Because we carried on functioning in the “system” there are many people in SA who think that nothing was tried in the way of changing the country. That is the grim feeling that a lot of us have to live with as nothing we did was ever enough.
Most of the young people and club leaders moved from Sea Point. No one could afford to live here with a family any longer and Sea Point became a place of transient folk. People would live in the flats for a while and then move on, others move in and so on.
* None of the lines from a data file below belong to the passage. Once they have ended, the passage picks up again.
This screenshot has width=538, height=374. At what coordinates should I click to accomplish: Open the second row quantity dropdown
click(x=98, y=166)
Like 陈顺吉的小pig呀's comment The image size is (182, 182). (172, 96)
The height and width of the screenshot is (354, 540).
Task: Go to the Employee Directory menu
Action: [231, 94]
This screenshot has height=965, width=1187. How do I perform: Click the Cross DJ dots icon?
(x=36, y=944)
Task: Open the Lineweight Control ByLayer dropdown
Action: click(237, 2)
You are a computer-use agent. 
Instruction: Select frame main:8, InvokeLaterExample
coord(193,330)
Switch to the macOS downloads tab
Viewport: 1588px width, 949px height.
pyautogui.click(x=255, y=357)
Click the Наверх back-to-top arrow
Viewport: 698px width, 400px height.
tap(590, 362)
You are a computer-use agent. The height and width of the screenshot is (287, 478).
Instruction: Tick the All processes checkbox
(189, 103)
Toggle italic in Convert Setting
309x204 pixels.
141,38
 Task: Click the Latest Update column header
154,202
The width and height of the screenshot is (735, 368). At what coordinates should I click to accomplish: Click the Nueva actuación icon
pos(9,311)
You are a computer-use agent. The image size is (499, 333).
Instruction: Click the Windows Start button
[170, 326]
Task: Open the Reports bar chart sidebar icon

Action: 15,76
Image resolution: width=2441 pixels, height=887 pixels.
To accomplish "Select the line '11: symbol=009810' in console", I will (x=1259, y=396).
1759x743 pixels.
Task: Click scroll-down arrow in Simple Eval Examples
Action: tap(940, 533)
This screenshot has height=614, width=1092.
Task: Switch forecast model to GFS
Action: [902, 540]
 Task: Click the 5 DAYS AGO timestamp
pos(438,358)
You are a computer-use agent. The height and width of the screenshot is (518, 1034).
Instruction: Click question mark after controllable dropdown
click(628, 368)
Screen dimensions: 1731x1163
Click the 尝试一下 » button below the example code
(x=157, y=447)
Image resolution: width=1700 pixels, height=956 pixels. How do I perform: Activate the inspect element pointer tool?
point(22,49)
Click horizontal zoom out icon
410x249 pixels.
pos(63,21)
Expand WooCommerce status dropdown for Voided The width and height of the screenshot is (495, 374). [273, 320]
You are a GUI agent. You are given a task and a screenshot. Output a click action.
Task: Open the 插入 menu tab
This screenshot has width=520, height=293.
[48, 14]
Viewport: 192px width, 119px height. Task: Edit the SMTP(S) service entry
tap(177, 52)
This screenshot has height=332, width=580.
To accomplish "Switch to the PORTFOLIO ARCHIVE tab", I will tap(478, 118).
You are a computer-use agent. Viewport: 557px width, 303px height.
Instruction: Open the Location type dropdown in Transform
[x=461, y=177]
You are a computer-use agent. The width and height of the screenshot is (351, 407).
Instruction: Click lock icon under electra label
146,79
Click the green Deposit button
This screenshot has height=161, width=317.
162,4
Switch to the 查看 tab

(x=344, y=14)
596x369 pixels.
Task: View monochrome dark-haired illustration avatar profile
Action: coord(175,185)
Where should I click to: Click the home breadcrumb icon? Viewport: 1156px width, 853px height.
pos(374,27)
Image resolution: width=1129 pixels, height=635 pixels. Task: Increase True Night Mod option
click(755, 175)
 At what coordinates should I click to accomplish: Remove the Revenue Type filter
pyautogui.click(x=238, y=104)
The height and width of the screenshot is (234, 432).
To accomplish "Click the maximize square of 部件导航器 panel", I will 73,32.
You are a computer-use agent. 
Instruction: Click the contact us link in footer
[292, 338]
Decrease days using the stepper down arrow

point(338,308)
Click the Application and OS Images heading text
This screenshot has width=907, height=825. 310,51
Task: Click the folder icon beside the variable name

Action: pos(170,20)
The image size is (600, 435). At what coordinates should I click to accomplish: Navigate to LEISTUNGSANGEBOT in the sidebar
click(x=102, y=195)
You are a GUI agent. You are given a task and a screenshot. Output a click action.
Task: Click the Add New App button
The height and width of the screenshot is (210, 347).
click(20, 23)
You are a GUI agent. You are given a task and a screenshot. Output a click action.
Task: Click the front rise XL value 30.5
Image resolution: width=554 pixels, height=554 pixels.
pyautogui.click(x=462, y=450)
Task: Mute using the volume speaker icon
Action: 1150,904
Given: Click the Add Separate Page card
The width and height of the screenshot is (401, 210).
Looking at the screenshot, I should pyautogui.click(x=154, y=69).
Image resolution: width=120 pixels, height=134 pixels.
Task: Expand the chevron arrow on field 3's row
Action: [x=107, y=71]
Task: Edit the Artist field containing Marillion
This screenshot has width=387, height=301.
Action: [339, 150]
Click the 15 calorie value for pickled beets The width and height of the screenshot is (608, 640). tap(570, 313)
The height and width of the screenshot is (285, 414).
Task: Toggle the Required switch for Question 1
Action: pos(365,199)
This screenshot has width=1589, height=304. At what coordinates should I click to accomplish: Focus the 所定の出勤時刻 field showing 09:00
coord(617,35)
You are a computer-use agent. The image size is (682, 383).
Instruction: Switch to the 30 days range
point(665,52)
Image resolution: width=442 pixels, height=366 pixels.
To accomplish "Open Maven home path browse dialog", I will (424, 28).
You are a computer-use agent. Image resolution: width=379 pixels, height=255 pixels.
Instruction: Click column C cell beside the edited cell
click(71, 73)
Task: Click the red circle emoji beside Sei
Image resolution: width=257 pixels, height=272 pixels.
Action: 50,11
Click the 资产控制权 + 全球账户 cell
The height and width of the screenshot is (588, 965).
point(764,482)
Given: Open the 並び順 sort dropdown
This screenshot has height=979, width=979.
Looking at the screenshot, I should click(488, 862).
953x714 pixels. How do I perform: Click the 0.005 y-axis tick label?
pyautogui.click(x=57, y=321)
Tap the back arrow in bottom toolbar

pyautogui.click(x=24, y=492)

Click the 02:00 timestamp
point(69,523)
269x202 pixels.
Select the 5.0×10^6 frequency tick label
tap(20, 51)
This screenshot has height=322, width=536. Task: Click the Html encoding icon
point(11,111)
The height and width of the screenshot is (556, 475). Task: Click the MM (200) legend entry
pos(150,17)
As I said previously many of the leaders took up interesting and subversive positions but were lost to Sea Point as they had to move out of the area but have been of benefit to their new areas.
Moving on in years ….
Gavin Graham:
When Gavin Graham was minister here there was a huge shift to caring for the homeless and feeding the hungry and clothing banks. Various styles of feeding were tried. Feeding at the church, feeding on the common at the old stadium and feeding from the manse. None of these could last due to safety (at the stadium) and neighbourhood complaints at the church along with anti- social behaviour. Gavin had to position himself between the neighbour with a hose pipe and the homeless.
It has been shown that the best way to do that good work is to attach yourself to an already existing NGO and offer personnel to assist.
(There were probably many other tries of the same sort but I was not here then).
In 50 years time (I have faith that this church will be alive and working) when someone suggests looking back I wonder what will be said of the years for instance 2015-2019. They will hopefully say that the remnant is flourishing.